Looking for Leadership In a World of Managers

April 13, 2009

Usually when the question “what’s the difference between leadership and management?” comes up I answer with “management gets you through today; leadership gets you to tomorrow.” (I’ve been using the line for so long that I’ve forgotten who I probably borrowed it from.) The point being that the skills and mind-set needed to effectively complete short term tasks are not necessarily the same ones needed to insure a successful future. Unfortunately, when I look at the problems we are facing today I see a lot of management but not too much leadership.

Wall Street rewards companies not for creating a long-term business models but for meeting quarterly “numbers” often based on rapid and unsustainable growth. Consequently, corporations worry more about acquiring other companies than on developing their own core businesses. The result: Can anyone say “too big to fail”?

The long term effects of outsourcing are ignored in favor of increased sales and profits based on lower costs. (My favorite example is the town in Alabama that lost all of its fabric mills because socks could be produced cheaper overseas – 1 cent per sock less!) And if it means that we now have to compete with the economies of China and India for oil and other raw materials, or that we really don’t manufacture much anymore, so what, look at how many more cool things we can afford to buy. And besides, the housing market is sustaining the economy, right?

Both major political parties have done such a good job of dividing the country over the last three decades that it’s now common to have polls on major issues (and elections) show 51% to 49% results. And it’s no longer enough to disagree with the other side; you now have to justify the superiority of your position by painting theirs as being immoral, uncaring, stupid, or unpatriotic. And in the long run, it really doesn’t seem to matter that much because the “leaders” produced by those parties appear to be more concerned with the next election cycle than making hard (i.e.: potentially unpopular) decisions.

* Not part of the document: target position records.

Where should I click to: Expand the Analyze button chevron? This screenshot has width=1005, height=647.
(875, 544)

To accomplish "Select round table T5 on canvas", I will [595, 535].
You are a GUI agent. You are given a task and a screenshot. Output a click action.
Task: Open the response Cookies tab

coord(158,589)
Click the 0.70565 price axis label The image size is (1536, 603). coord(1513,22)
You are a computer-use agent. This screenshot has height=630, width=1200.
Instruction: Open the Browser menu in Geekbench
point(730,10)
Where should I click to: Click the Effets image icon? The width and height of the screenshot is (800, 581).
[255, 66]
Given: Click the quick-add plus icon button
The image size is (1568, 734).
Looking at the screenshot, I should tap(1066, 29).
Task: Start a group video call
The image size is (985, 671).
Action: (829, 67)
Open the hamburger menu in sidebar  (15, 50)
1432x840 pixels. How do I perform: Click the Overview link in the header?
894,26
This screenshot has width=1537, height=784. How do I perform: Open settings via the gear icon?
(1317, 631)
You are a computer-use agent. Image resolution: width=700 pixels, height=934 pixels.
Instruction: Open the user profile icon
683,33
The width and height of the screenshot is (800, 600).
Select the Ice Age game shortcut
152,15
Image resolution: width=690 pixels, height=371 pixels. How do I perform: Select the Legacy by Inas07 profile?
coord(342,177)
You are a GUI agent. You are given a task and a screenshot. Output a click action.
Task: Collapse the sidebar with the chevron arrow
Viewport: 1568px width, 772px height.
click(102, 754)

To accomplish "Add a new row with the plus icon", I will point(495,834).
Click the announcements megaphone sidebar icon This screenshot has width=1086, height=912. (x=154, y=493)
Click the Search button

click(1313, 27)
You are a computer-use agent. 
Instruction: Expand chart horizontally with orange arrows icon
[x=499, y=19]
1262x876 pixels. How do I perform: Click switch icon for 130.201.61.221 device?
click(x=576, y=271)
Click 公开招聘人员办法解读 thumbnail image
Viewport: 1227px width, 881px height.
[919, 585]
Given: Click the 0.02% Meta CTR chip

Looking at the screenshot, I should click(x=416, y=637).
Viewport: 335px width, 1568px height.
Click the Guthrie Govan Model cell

And holding it all together, the media that focus’s almost exclusively on ratings share than on what the long term effects of their coverage are. Any mistake a leader may make becomes fodder for the 24 hour news cycle.

So what do we do? How about rewarding business that take a long-range and steady approach to growth? And what would happen if we started to vote for politicians who emphasize what we have in common and actually tell us what we need to hear, not what they think we want to hear. Ultimately we get the leadership we demand, but until we exercise the power that comes with both the vote and the pocketbook we will continue to “lead” by a nation of managers.